━━ Data extracts ━━

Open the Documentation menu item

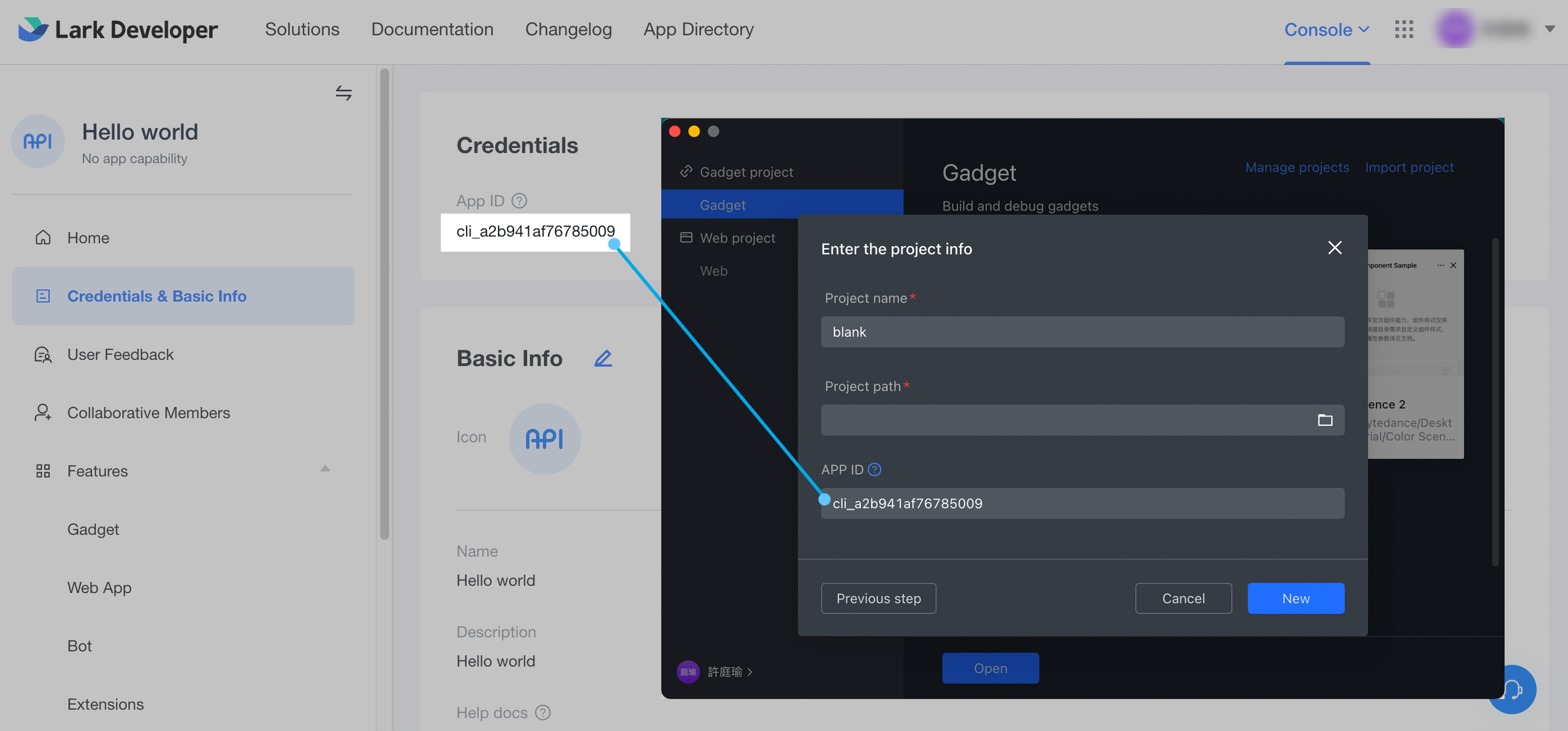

━━━
━━ Data extracts ━━

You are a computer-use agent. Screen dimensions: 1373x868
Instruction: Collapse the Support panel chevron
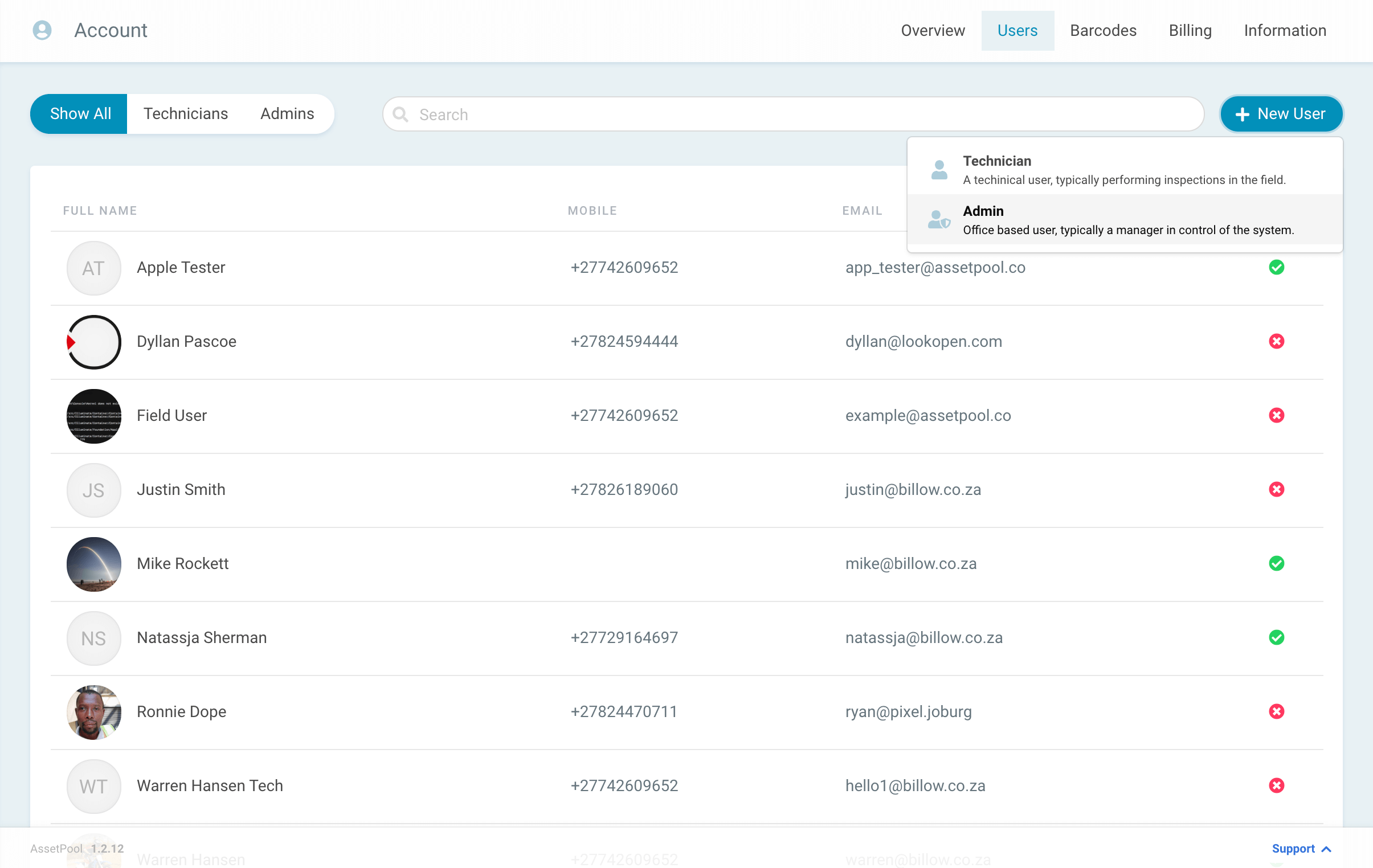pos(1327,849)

━━━
━━ Data extracts ━━

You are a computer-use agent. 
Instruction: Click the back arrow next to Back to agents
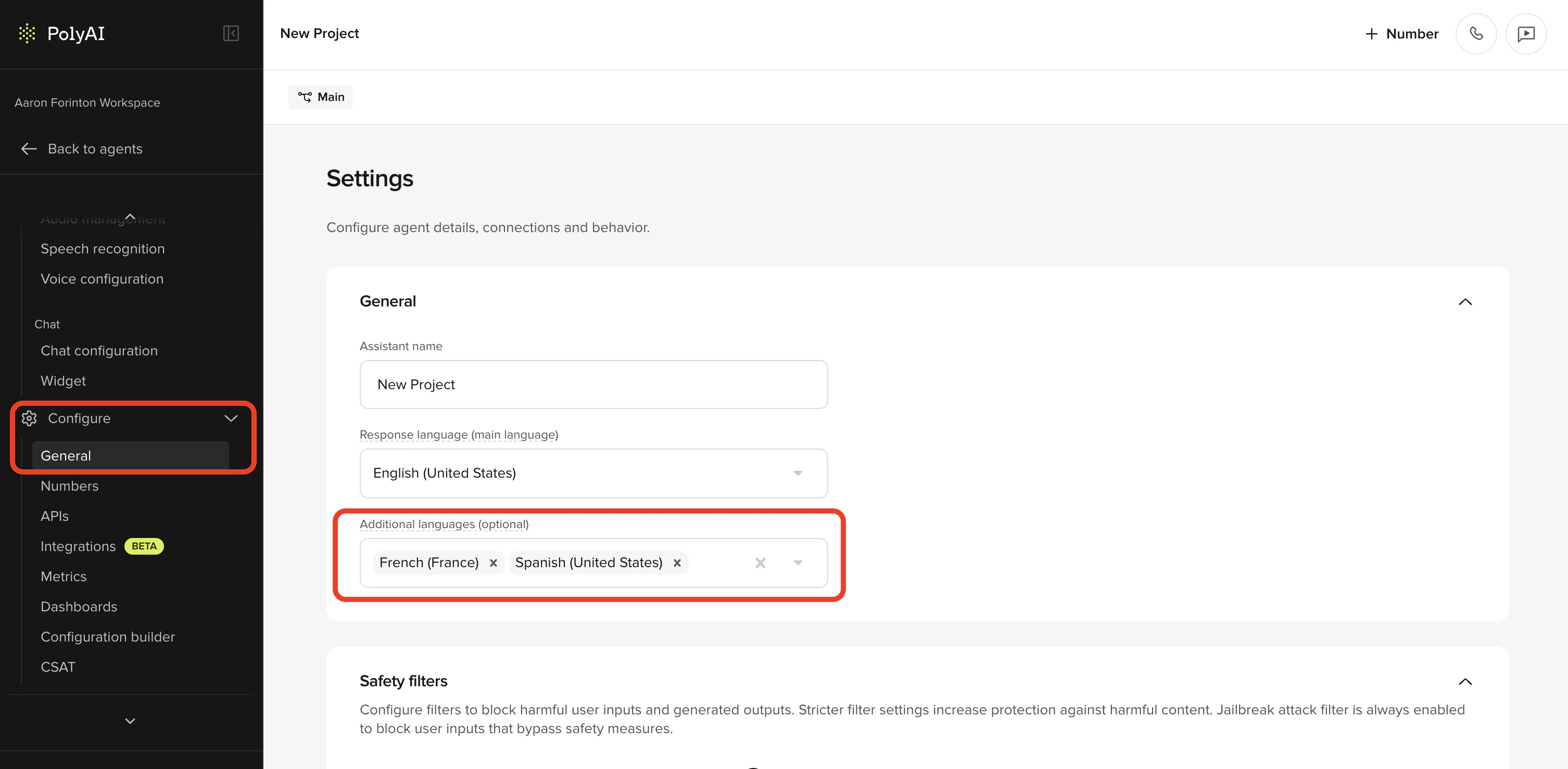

━━━

> **Instructions for the task**: Copy out each line of the material that holds the word "computer".

> **Your response**:
You are a computer-use agent. Screen dimensions: 1373x868
You are a computer-use agent. 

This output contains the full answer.